This course was sent to me by Jean from sunny San Diego. It is a very interesting puzzle. I had to redraw this myself and was generally faithful to the presentation from the course map… however I’ve added the “ABC” labels to the three dummy jumps on course, as they deserve a bit of discussion.

The key feature in this course is the “managed approach” challenges… sometimes called a “blind approach”. The obvious bit is the transition from the pipe tunnel at #7 to the counter-side presentation of jump #8. Less obvious is the managed approach to jump #13, coming out of the weave poles.

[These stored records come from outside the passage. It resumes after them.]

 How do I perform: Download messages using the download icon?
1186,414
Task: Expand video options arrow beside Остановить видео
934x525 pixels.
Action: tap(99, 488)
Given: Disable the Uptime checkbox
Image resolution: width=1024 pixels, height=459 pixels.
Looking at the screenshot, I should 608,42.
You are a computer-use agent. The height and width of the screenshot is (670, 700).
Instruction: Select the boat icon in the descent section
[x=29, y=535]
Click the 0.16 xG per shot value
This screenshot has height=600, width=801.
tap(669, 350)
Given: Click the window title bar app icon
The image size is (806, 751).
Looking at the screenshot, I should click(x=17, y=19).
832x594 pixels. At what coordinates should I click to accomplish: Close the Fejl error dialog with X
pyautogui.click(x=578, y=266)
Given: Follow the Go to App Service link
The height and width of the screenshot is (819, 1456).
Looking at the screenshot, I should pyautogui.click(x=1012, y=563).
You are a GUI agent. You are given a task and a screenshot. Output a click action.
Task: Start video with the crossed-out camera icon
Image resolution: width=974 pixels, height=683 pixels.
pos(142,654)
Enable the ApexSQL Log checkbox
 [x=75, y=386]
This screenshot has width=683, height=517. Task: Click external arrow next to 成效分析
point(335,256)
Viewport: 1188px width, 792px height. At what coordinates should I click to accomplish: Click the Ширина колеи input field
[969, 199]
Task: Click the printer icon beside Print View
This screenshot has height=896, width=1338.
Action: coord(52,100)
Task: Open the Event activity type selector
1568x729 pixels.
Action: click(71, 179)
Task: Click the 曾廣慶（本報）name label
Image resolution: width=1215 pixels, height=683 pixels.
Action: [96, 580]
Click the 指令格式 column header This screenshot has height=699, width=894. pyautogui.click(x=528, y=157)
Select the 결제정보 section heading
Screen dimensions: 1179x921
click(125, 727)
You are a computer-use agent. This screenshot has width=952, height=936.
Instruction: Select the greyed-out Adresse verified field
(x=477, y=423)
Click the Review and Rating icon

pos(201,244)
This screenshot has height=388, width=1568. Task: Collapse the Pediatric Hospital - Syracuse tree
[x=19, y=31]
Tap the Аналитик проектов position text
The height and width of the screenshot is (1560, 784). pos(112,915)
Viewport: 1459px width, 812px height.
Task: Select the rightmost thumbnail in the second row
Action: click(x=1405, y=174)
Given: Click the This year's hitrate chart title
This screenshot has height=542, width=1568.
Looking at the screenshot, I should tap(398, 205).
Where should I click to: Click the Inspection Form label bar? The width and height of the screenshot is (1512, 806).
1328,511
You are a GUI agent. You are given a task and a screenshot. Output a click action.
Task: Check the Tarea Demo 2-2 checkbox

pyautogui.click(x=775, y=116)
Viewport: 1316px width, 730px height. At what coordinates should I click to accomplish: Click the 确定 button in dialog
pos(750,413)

The approach to jump #8 reminds me of the Jenny Damm pulling hand exercise in which the approach to the jump is completely managed. I actually use this exercise to work with my own students on the technical details of a good Front Cross. But you have to note that Jenny and all of us who study her cruel exercise will make use of a lead-out to be forward of the dog.

The real difficulty is how the handler gets in position with the fast dog. If you can outrun your dog you don’t even worry over the question of how and whether you can get into position. But with the fast dog… note that if the handler loses the foot race from the bottom of the ring (left) then the dog will be inclined to take the #8 jump in the wrong direction if the handler is even a step behind.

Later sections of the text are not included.